→ **Excerpted records**
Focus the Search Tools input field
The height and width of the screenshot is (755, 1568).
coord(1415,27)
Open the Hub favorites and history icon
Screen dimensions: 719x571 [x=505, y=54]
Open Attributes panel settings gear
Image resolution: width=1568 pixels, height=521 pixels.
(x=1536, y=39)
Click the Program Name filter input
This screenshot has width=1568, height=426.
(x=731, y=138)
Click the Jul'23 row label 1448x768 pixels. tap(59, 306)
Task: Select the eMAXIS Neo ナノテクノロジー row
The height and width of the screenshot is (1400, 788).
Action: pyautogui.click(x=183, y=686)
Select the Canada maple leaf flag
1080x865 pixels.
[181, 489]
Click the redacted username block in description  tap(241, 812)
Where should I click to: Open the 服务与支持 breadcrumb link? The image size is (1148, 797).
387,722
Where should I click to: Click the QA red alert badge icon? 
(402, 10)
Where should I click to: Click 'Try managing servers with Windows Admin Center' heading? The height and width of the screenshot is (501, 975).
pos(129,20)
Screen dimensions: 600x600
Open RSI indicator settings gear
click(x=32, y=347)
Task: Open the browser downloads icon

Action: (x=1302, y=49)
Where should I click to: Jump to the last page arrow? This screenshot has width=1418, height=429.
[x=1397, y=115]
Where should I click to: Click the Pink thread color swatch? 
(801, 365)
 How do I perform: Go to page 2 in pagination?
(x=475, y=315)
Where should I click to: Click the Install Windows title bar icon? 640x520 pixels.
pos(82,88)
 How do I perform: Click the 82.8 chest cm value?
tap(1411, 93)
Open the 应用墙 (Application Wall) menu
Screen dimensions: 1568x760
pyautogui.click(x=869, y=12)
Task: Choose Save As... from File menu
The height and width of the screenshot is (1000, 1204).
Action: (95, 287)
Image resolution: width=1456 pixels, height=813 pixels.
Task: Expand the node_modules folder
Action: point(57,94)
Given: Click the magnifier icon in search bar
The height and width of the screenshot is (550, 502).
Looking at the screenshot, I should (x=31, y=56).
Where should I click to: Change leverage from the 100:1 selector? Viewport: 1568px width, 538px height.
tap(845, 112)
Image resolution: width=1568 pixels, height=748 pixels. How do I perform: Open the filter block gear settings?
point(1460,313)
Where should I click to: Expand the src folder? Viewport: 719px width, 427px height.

→ **What is needed**
Repeat the listing. Keep each line precisely as shown.

→ **Solution for this problem**
Focus the Search Tools input field
The height and width of the screenshot is (755, 1568).
coord(1415,27)
Open the Hub favorites and history icon
Screen dimensions: 719x571 [x=505, y=54]
Open Attributes panel settings gear
Image resolution: width=1568 pixels, height=521 pixels.
(x=1536, y=39)
Click the Program Name filter input
This screenshot has width=1568, height=426.
(x=731, y=138)
Click the Jul'23 row label 1448x768 pixels. tap(59, 306)
Task: Select the eMAXIS Neo ナノテクノロジー row
The height and width of the screenshot is (1400, 788).
Action: pyautogui.click(x=183, y=686)
Select the Canada maple leaf flag
1080x865 pixels.
[181, 489]
Click the redacted username block in description  tap(241, 812)
Where should I click to: Open the 服务与支持 breadcrumb link? The image size is (1148, 797).
387,722
Where should I click to: Click the QA red alert badge icon? 
(402, 10)
Where should I click to: Click 'Try managing servers with Windows Admin Center' heading? The height and width of the screenshot is (501, 975).
pos(129,20)
Screen dimensions: 600x600
Open RSI indicator settings gear
click(x=32, y=347)
Task: Open the browser downloads icon

Action: (x=1302, y=49)
Where should I click to: Jump to the last page arrow? This screenshot has width=1418, height=429.
[x=1397, y=115]
Where should I click to: Click the Pink thread color swatch? 
(801, 365)
 How do I perform: Go to page 2 in pagination?
(x=475, y=315)
Where should I click to: Click the Install Windows title bar icon? 640x520 pixels.
pos(82,88)
 How do I perform: Click the 82.8 chest cm value?
tap(1411, 93)
Open the 应用墙 (Application Wall) menu
Screen dimensions: 1568x760
pyautogui.click(x=869, y=12)
Task: Choose Save As... from File menu
The height and width of the screenshot is (1000, 1204).
Action: (95, 287)
Image resolution: width=1456 pixels, height=813 pixels.
Task: Expand the node_modules folder
Action: point(57,94)
Given: Click the magnifier icon in search bar
The height and width of the screenshot is (550, 502).
Looking at the screenshot, I should (x=31, y=56).
Where should I click to: Change leverage from the 100:1 selector? Viewport: 1568px width, 538px height.
tap(845, 112)
Image resolution: width=1568 pixels, height=748 pixels. How do I perform: Open the filter block gear settings?
point(1460,313)
Where should I click to: Expand the src folder? Viewport: 719px width, 427px height.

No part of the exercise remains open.